Leaders Xi Jinping and Donald Trump shake hands at the Great Hall of the People in Beijing, surrounded by officials and a ceremonial setting.

Chinese President Xi Jinping shakes hands with a foreign leader on the steps of the Great Hall of the People, surrounded by security and floral arrangements.
President Trump had the upper hand in his meeting with Chinese leader Xi Jinping, as China is dependent on America as an export market, while the U.S. does not rely on China as an exporter. Focused on trade, President Trump was careful not to get bogged down in other issues, such as the war in Iran. Photo courtesy of the White House.

 

Mainstream media are claiming that President Trump somehow lost in his meeting with Chinese leader Xi Jinping and was kowtowing or subordinate to him.

One point they continue to raise is that when reporters asked whether Trump had asked China for help with Iran, he was dismissive and quickly moved on. They interpret this as Trump having asked and been rebuffed, which is not the case.

China had already offered to help, and before the meeting, both President Trump and Secretary of State Marco Rubio had publicly stated they were not going to ask for Chinese assistance.

When reporters pressed Rubio on what Trump had asked Xi regarding Iran, Rubio was explicit: “He didn’t ask him for anything. I mean, we’re not asking for China’s help. We don’t need their help.”

Trump’s own response to reporters, “we don’t need favors,” was consistent with that position, not evidence of a failed request.

Xi had already volunteered during the summit that he was willing to help, telling Trump, “If I can be of any help at all, I would like to be of help.”

There is also a very good reason President Trump did not ask China for help with Iran. China has a long history of making agreements and failing to keep them.

During Trump’s first term, the Phase One trade deal, signed in January 2020, required China to purchase an additional $200 billion in U.S. goods and services over two years. According to the Peterson Institute for International Economics, China fell more than 40 percent short of its target in the first year alone.

Trump is not foolish enough to believe China can be relied upon to deliver on its promises.

Beyond that, Trump tends to focus intensely on the issue directly in front of him rather than being pulled into tangential matters. He was in China primarily to discuss trade, tariffs, and investment issues that have a direct and concrete impact on the American economy and people’s daily lives.

He did not raise the Uyghur genocide, human rights, democracy, or freedom of religion because those were not the purpose of the visit.

DATA SECTION:
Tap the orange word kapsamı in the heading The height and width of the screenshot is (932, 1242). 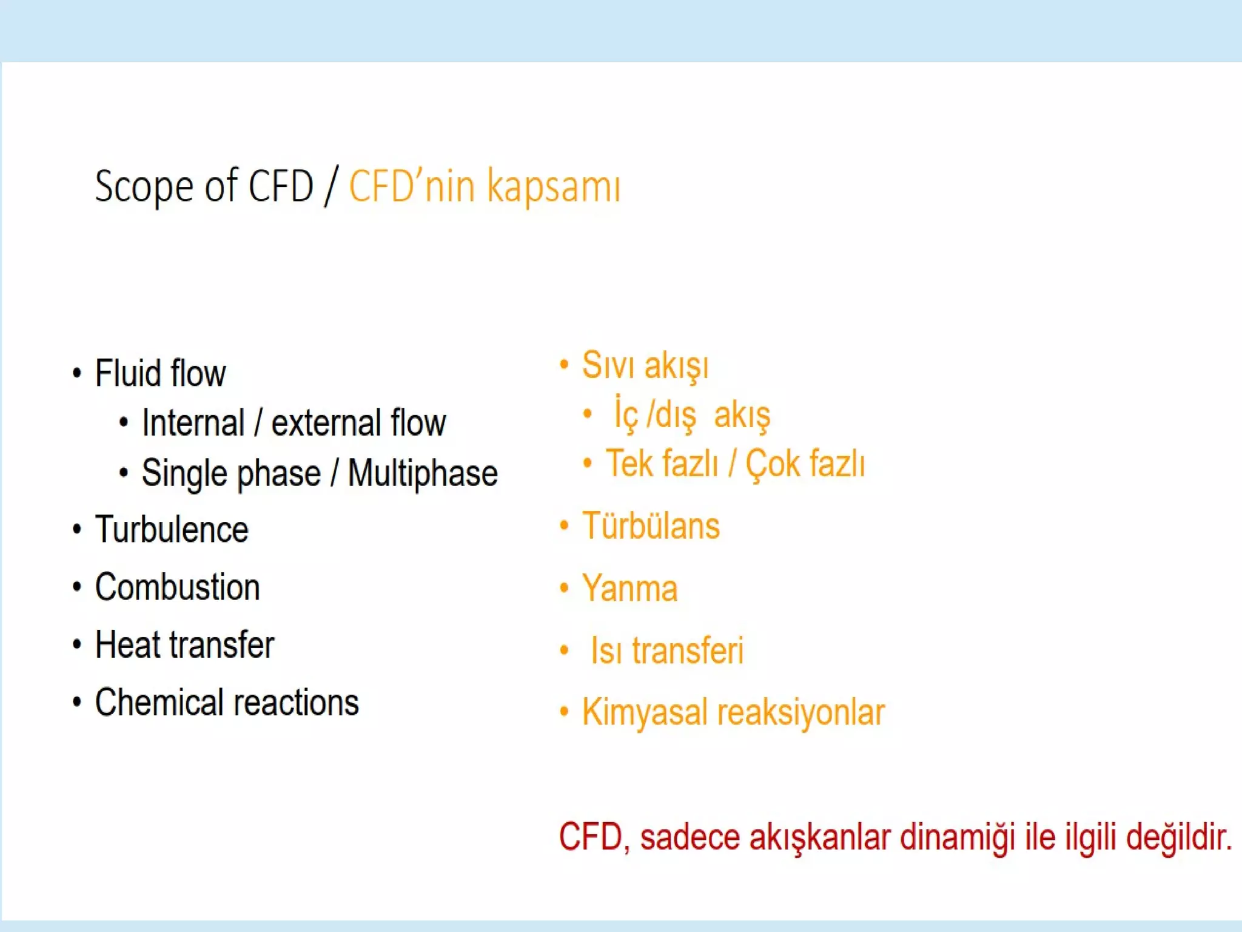tap(554, 186)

WHAT IS ASKED: Carry the commentary on Trump's meeting with Xi Jinping forward from its final paragraph. The data has no connection to the commentary on Trump's meeting with Xi Jinping.

ANSWER TO THIS EXERCISE:
The same pattern of deliberate, singular focus was evident the week before, when reporters asked Trump whether economic strain on Americans, particularly rising gas prices, was affecting his negotiations with Iran.

Trump told reporters: “Not even a little bit. The only thing that matters when I’m talking about Iran, they can’t have a nuclear weapon. I don’t think about Americans’ financial situation. I don’t think about anybody. I think about one thing, we cannot let Iran have a nuclear weapon. That’s all.”

As Snopes noted, the quote was widely truncated and stripped of context. Trump was not saying he is indifferent to the American economy. He was saying he refused to let domestic political pressure push him into a bad deal on Iran’s nuclear program.

Another reason not to enlist China’s help is that Beijing has little meaningful record of successfully brokering peace agreements. It frequently presents itself as a global peacemaker, but its actual record is limited. Analysts at the China US Focus describe Beijing’s approach as “quasi-mediation diplomacy,” heavy on rhetoric and symbolic gestures, light on costly commitments. China points to the 2023 Saudi-Iran normalization as its signature diplomatic success, but its other attempts, including in Afghanistan, Sudan, Yemen, Ukraine, and the Israeli-Palestinian conflict, have produced no concrete results.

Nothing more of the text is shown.